**Task data:**
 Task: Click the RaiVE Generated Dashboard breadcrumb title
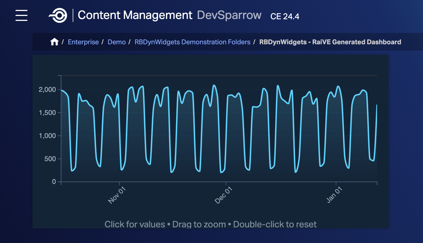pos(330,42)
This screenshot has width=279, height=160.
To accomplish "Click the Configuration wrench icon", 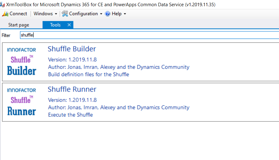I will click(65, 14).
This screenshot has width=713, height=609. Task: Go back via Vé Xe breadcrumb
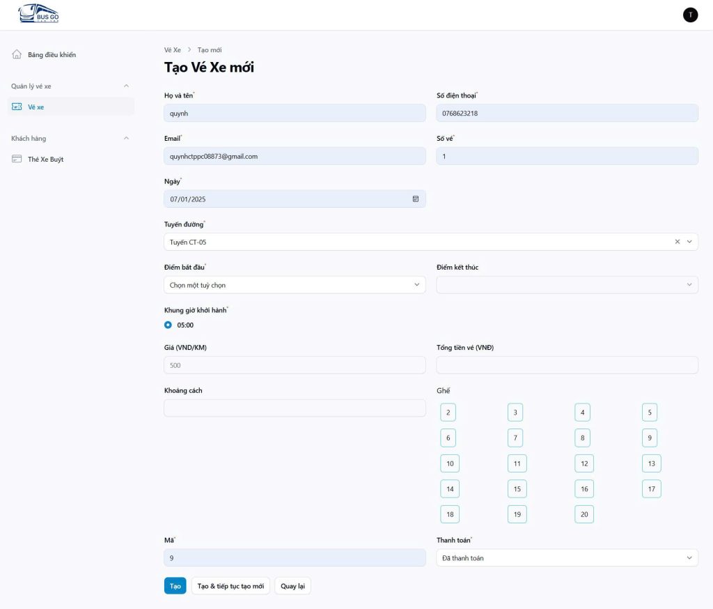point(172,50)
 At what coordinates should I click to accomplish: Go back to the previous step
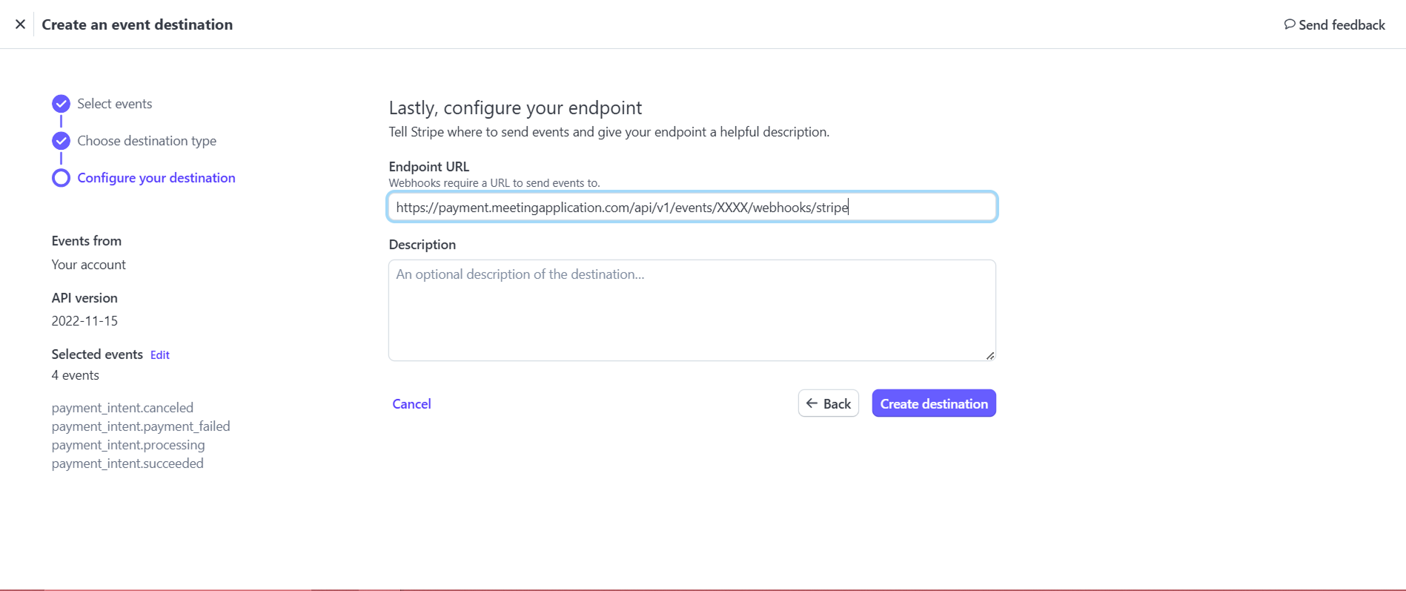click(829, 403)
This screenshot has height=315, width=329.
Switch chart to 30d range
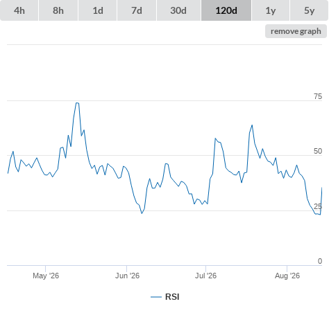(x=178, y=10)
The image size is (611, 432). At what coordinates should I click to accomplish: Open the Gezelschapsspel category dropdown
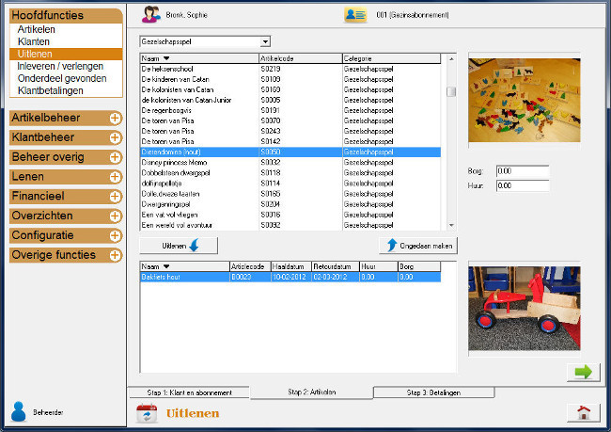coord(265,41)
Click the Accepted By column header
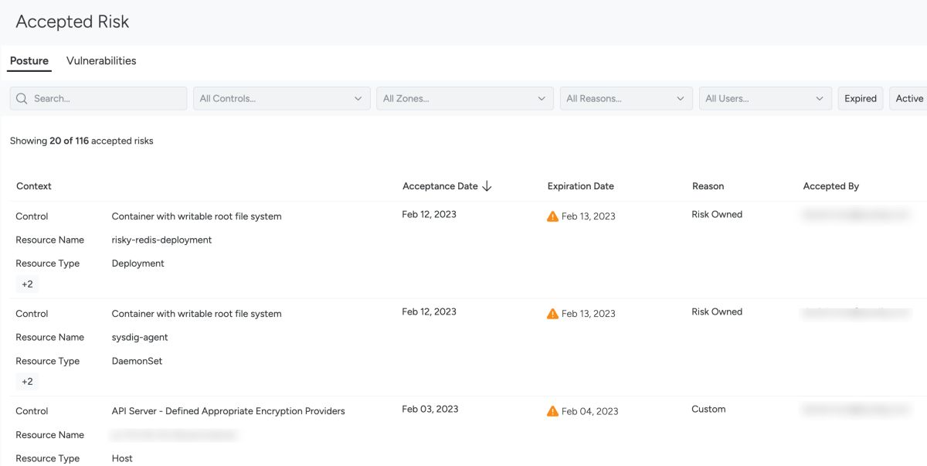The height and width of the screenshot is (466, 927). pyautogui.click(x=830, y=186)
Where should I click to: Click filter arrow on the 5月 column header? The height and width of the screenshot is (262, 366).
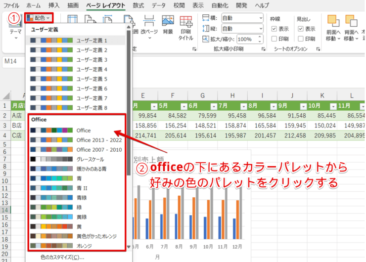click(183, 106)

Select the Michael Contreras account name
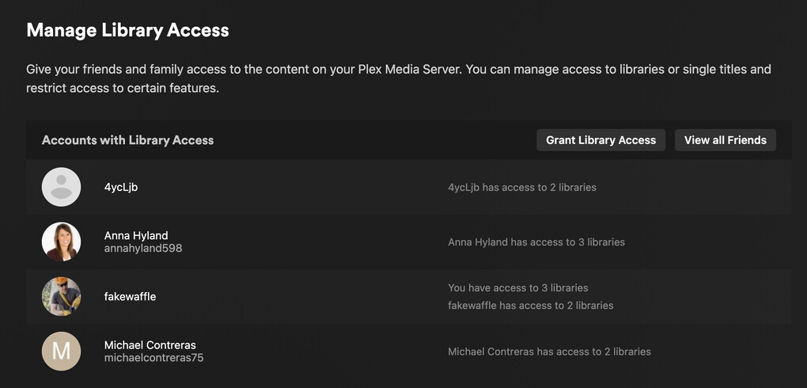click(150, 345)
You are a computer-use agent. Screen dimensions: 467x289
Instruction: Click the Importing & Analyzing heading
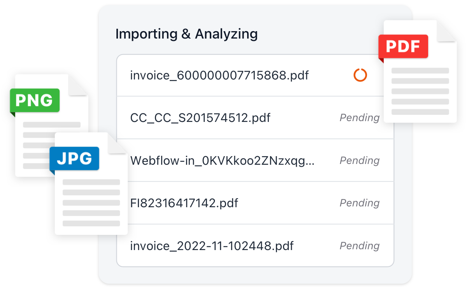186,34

--

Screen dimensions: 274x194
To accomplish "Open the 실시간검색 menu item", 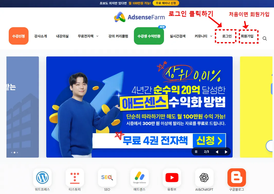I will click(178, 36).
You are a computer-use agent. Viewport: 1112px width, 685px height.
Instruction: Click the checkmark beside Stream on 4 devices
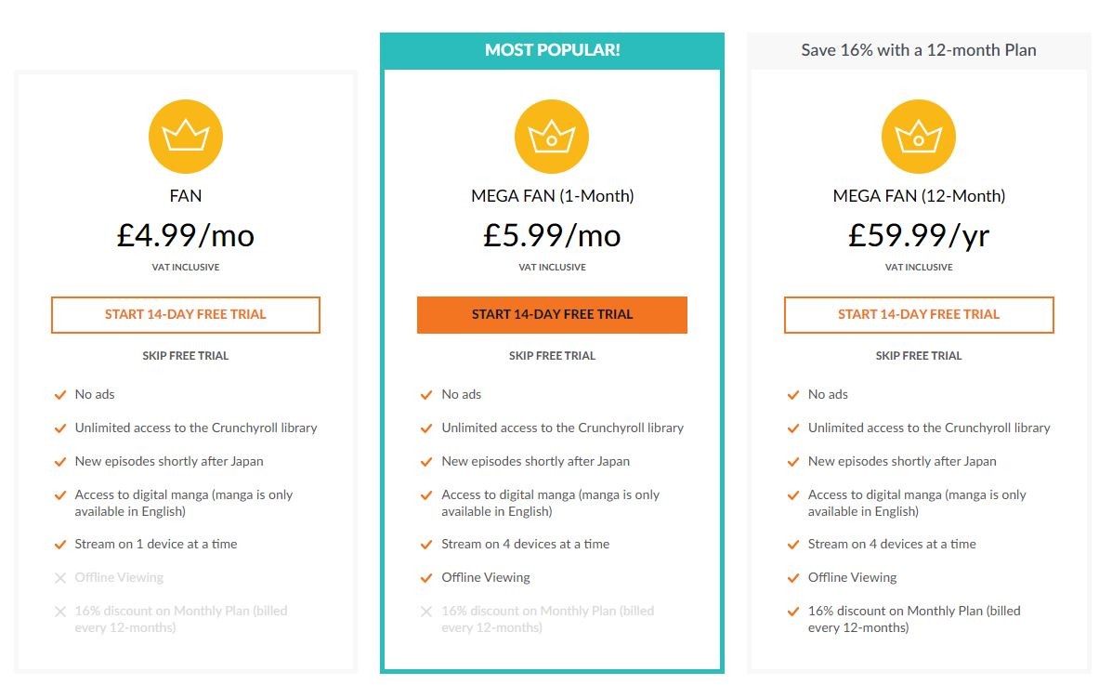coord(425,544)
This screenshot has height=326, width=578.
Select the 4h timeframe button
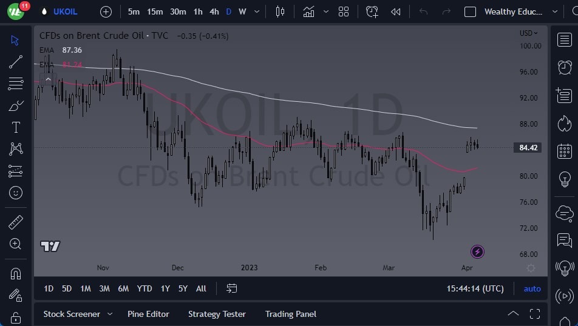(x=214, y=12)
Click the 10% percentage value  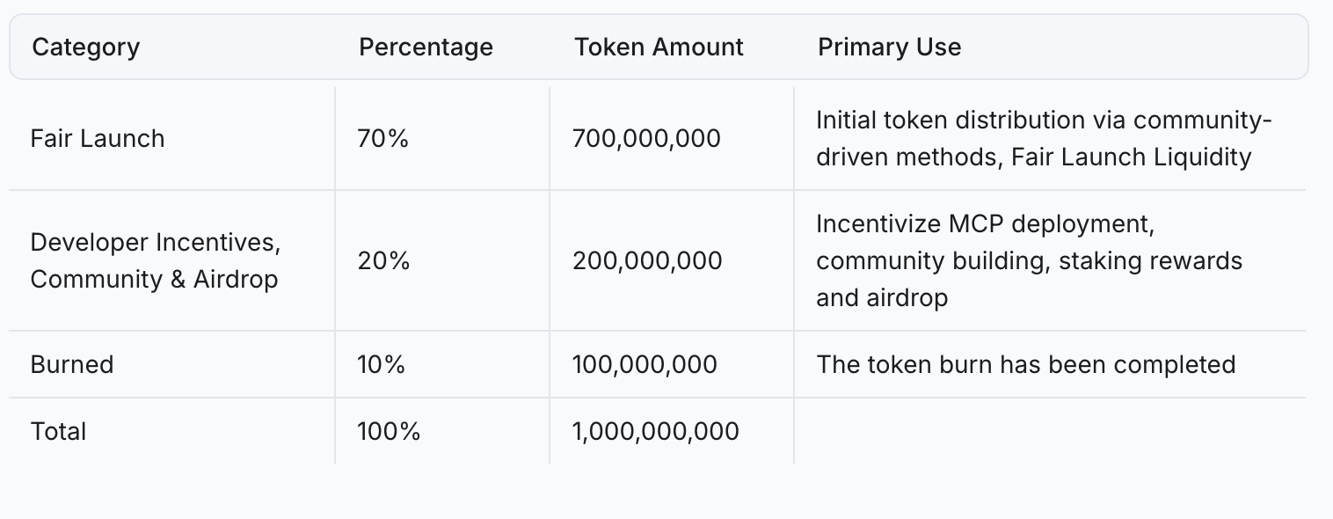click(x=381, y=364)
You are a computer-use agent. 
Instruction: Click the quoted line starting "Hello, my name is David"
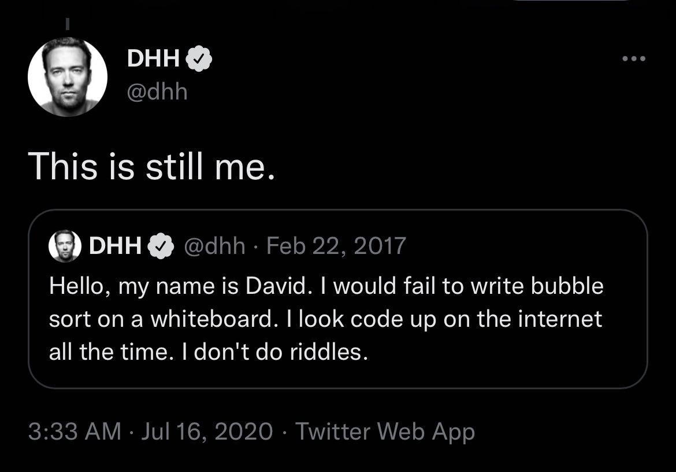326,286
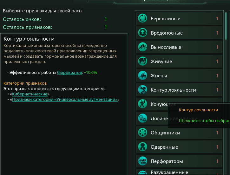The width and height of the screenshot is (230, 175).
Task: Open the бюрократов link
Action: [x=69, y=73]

**Activity:** What lines in the data hold the word "computer"? Return them.

**Exercise output:**
You are a computer-use agent. Screen dimensions: 467x289
You are a computer-use agent. Viewport: 1112px width, 685px height.
You are a computer-use agent. 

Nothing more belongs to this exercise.